I lost track since things move so quickly. Was there still memory savings just n...

eigenvalue · on April 3, 2023

It did somewhat reduce the total memory used. Now you can load the 30B model while only using ~20gb of RAM, which is about the aggregate size of the 4bit quantized weight files for that model. The real win is that you can kill the main inference binary and try another prompt, and it will start doing inference basically immediately instead of spending 10-15 seconds loading up all the weights into RAM each time.

chpatrick · on April 3, 2023

It's neither memory savings or a speed-up really. The advantage of mmap is that you can treat a file on a disk a block of memory, so pages from it can be loaded (or unloaded) as necessary instead of one big upfront load into RAM. The benefit is that you can work with data that's bigger than your physical RAM because the kernel can swap it back out to disk if needed. Another benefit could be that if only a small part of the data is needed to compute something then the OS will automatically only load those, but it's unclear to me whether this is the case with LLaMA.

iforgotpassword · on April 3, 2023

It's still somewhat faster if you benchmark it. I assume the os is doing good enough prefetching in the mmap case to hide the loads from disk mostly. So it's not just hiding the initial load of 30gb from disk.

Obviously if you're swapping because you don't have enough memory to hold the model in RAM, the mmap version is going to be much faster, since you don't need to swap anything out to disk but just discard the page and re-read from disk if you need it again later.

antonvs · on April 3, 2023

> So it's not just hiding the initial load of 30gb from disk.

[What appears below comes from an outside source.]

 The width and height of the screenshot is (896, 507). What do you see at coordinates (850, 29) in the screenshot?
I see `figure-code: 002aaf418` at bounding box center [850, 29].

The issue is typically that that initial load involves some sort of transformation - parsing, instantiating structures, etc. If you can arrange it so that the data is stored in the format you actually need it in memory, then you can skip that entire transformation phase.

I don’t know if that’s what’s been done with llama.cop though.

simion314 · on April 3, 2023

It is a speedup for me. When I run llama.cpp from CLI first tiem it takes a very long tiem to load the model in memory. If the program exits or I stop it with Ctrl+C and start it again it will start almost instant.

chaboud · on April 3, 2023

That's down to caching. If you used your system to do something else for a while, you'd find those pages evicted and the performance back down to Earth. That's one of the things that makes mmap so useful, though. The system can take advantage of access patterns to dramatically improve performance.

simion314 · on April 3, 2023

Yes, makes sense. And is great. Though honestly not sure why it takes minutes to load a 23Gb model in RAM, I feel is not proportional with the smaller models.

toxik · on April 3, 2023

Regarding your last point: No, you need all of the weights all of the time.

Edit: except embedding weights but those are not the problem.

CyberDildonics · on April 3, 2023

They weren't asking about mmap, they were asking about the program itself.

rovr138 · on April 3, 2023

It's basically paging to disk.

Not necessarily memory savings, but the improvements here are that it will run on computers with less ram because it can page to disk.

Not necessarily the number reported (since you do need to load chunks into ram), but still lower.

detrites · on April 3, 2023

If that's the case then part of this may be the different interpretations of "memory".

One persons "paging the same memory requirement from disk to RAM" can be someone elses "requiring less memory/RAM".

chaboud · on April 3, 2023

Sort of, but without the duplication and initial wait to load. A traditional fat in-memory app would do this:

file (DISK) to process active pages (RAM) to paged out virtual memory if saturated (elsewhere on DISK)

Using mmap typically goes something like:

file (DISK) to process active pages (RAM) to released and cached (RAM) to uncached if evicted (back to same place on DISK) OR back to process active pages from cache (RAM)

For the cost of fixing up some process page tables, the physical memory pages necessary can be brought back from the cache rather than read from disk. It's an orders-of-magnitude performance savings.

hnav · on April 3, 2023

more like memory mis-reporting, since when you mmap a file in, IIRC that counts against page cache rather than memory usage (you can evict the page without causing write IO so the memory isn't "used")

astrange · on April 3, 2023

It being safe to evict is why it's correct to not report it as "memory usage".

It's part of the program's working set but measuring that is a completely different story.